Problem to solve:
Which lines of the data contain the string "Disable"? Copy every one.
[Provided records]
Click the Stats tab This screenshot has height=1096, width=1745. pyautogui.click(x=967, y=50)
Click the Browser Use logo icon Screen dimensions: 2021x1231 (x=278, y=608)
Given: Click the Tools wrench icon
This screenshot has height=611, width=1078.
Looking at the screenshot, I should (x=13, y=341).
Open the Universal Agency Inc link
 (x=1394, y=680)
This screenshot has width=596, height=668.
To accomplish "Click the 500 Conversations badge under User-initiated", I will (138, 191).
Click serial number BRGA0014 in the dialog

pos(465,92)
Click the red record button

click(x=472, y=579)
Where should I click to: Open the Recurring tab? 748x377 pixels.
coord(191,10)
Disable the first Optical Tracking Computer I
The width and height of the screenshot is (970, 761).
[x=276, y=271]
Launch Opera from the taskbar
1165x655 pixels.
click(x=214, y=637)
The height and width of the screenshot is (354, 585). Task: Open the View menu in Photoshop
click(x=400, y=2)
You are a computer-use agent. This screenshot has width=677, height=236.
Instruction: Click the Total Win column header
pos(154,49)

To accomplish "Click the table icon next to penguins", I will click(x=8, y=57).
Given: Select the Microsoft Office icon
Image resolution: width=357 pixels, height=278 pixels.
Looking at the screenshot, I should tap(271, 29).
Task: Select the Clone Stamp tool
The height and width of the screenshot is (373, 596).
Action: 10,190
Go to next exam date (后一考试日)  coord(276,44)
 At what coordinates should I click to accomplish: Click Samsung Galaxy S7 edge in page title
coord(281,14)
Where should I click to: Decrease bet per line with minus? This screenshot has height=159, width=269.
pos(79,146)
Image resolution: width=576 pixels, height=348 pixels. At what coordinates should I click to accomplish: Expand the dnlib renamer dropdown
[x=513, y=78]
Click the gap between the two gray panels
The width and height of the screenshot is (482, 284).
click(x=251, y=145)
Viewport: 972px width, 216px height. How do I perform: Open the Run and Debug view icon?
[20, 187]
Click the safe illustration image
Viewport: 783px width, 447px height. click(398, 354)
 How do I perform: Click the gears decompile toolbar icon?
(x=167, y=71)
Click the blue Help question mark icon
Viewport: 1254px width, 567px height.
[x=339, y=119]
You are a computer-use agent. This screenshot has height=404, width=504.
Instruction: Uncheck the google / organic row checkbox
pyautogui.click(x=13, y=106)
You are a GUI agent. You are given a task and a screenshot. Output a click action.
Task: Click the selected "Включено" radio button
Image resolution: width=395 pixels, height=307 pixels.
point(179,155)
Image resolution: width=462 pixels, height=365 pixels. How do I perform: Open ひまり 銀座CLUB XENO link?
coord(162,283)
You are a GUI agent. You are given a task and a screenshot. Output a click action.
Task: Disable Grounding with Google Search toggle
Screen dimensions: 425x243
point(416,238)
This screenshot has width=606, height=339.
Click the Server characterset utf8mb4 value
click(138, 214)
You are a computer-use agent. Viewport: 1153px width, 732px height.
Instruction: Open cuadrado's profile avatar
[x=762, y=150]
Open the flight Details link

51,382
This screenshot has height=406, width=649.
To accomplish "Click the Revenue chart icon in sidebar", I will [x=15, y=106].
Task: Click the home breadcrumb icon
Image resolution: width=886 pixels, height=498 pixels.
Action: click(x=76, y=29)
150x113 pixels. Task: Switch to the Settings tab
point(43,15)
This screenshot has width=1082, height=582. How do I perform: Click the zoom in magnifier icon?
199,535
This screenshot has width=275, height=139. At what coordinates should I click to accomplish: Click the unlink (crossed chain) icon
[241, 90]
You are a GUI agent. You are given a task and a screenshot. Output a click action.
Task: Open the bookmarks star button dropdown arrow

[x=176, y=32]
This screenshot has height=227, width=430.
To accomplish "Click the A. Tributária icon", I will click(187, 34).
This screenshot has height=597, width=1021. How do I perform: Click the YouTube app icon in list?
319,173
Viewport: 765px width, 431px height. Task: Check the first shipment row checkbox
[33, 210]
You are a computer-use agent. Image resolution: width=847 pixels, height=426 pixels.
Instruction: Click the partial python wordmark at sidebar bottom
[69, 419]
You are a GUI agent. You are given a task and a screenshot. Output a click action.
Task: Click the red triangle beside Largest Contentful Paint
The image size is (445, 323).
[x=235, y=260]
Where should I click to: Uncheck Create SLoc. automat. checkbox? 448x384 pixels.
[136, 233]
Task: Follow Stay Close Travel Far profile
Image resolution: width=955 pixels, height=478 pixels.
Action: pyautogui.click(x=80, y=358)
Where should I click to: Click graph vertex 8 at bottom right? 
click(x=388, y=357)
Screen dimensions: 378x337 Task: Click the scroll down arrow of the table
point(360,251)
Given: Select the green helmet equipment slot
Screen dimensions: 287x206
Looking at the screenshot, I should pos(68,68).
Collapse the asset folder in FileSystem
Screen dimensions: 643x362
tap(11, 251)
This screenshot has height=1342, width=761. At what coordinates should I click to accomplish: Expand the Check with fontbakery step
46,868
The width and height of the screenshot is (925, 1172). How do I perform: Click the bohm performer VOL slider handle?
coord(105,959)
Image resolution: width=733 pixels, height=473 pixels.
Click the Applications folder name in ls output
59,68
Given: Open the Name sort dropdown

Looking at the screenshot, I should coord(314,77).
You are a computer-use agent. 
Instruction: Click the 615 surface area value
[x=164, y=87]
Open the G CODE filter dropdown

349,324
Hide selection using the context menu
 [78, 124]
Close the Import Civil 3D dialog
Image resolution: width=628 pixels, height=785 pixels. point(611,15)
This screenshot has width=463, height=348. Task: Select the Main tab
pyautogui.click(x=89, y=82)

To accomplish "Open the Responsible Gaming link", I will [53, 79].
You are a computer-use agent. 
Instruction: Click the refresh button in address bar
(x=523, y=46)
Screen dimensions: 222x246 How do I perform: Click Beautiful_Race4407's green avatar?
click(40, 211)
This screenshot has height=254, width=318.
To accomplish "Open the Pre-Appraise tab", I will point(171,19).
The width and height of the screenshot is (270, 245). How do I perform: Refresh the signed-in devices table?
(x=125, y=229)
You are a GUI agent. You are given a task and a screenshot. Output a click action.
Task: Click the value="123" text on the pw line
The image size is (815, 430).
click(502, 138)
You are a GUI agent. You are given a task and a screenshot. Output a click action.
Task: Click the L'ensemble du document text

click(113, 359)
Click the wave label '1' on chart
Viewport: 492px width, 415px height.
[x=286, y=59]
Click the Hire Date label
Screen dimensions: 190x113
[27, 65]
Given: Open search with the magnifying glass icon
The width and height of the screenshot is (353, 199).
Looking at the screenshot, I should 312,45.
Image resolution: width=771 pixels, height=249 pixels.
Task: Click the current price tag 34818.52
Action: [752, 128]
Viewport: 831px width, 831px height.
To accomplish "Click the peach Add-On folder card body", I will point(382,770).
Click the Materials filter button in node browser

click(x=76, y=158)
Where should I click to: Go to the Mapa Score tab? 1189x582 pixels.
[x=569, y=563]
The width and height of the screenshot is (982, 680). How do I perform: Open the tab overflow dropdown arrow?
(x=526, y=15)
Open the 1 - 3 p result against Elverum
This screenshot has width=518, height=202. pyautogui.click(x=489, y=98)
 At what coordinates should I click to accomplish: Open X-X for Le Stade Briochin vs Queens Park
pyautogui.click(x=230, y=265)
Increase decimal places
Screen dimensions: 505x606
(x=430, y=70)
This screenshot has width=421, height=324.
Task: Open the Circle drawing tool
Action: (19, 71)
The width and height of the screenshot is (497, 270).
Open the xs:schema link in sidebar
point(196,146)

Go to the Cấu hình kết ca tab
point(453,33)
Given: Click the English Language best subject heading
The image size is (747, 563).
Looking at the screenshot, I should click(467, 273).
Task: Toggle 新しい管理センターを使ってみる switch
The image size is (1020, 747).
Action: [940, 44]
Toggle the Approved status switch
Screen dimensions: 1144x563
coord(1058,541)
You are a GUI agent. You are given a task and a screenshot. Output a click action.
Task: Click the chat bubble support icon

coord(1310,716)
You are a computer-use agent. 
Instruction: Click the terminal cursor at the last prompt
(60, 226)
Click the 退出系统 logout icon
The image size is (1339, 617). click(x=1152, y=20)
[/Provided records]
Solution for this exercise:
Disable the first Optical Tracking Computer I
Task: Disable Grounding with Google Search toggle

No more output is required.